Home / Technology / Computer vision goes ‘common sense’ with Facebook’s latest research – TechCrunch

Computer vision goes ‘common sense’ with Facebook’s latest research – TechCrunch

Machine learning can do all kinds of things, as long as you have the information to teach it. That’s not always easy, and researchers are always looking for ways to add “common sense” to AI, so you don’t have to show 500 cats before they can get it. Facebook’s newest research is a major step forward in tackling data bottlenecks.

The company’s formidable AI research department has been working for years on how to develop and scale things like advanced computer vision algorithms, and it’s constantly advancing, typically shared with the community. Research the rest One interesting development that Facebook has done in particular is what it calls “semi-supervised learning”


Basically, when you think of AI training, you think of the 500 cat pictures above – selected and labeled images. (This could mean summing up a cat, placing a box around the cat, or just saying that there is a cat in some place) so that machine learning can compile algorithms to automate the cat recognition process. Usually, if you want to make a dog or a horse, you need 500 dogs, 500 horses, etc. – it’s a scale. LinearWhich is a term you don’t want to see in technology.

Semi-supervised learning, which involves “unattended” learning, involves finding the key parts of a dataset without any labeled information. It’s not just fierce But still has a structure For example, suppose you study a thousand sentences and then show 10 more sentences with many missing words. The system might work fine in filling in the gaps as seen in the previous thousands. But that’s not always easy to do with photos and videos – neither as straightforward nor as predictable.
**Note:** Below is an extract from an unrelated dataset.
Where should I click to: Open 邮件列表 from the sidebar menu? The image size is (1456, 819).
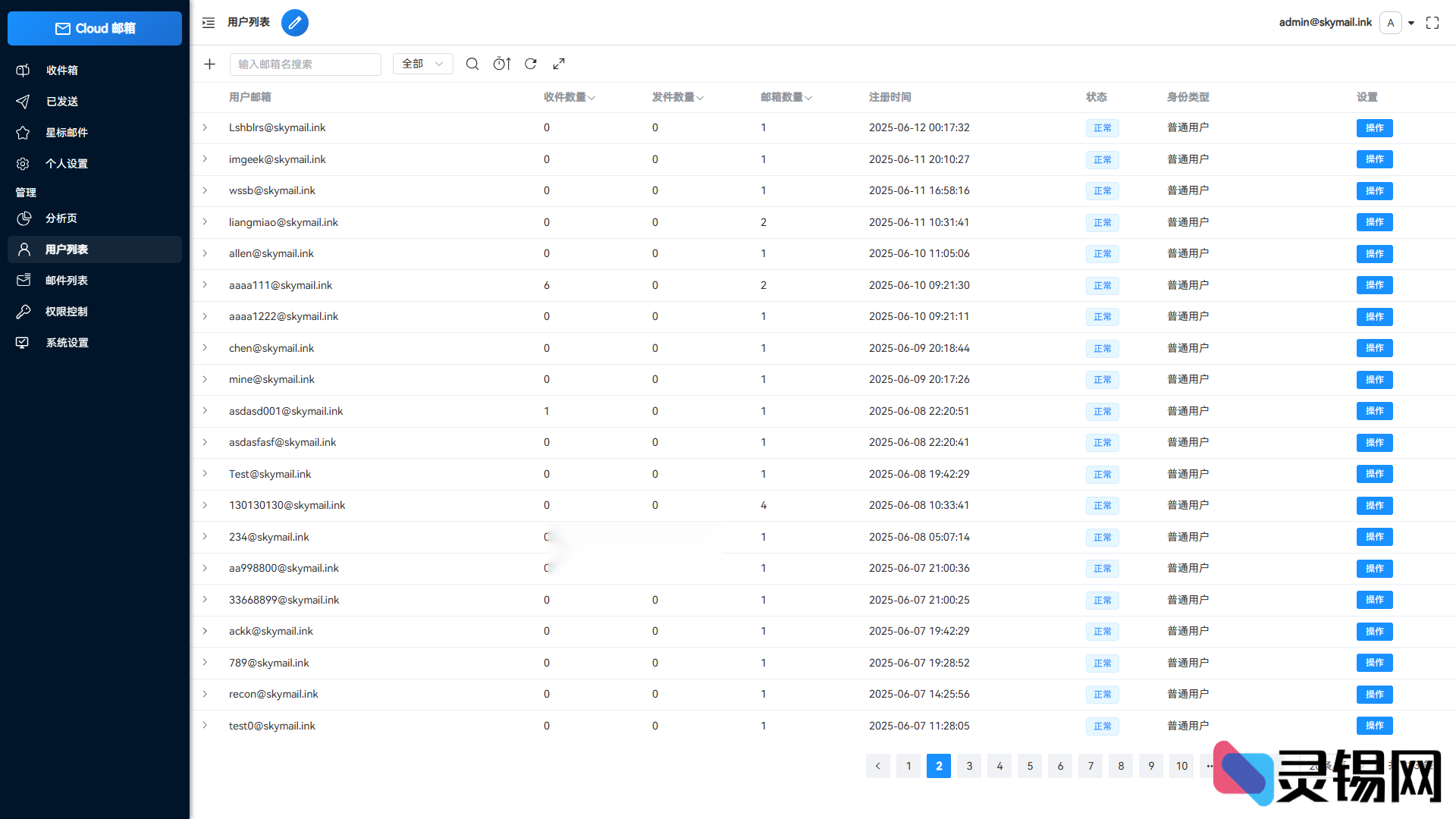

But Facebook researchers have shown that while it may not be easy. In fact, the DINO system (which is quite unbelievable for “disseminating knowledge without labels”) can learn to find interesting objects in videos of people, animals and things. Pretty good, without any labeled information.

The animation shows four videos and an AI interpretation of the objects in them.

Image credits: Facebook

Considering that the video is not the sequence of images to be analyzed one by one. Instead, it is a complex and related set, such as the difference between a “word set” and a “sentence” when joined at the middle and end of a video, including at the beginning. “Objects of this common shape shift from left to right.” Such information is transmitted to other knowledge, for example when an object on the right overlaps the first one, the system recognizes that it is not the same thing, just touch them in those boxes. And that knowledge can be applied to many other situations, in other words, it develops a basic sense of visual meaning and does so with little training of new objects.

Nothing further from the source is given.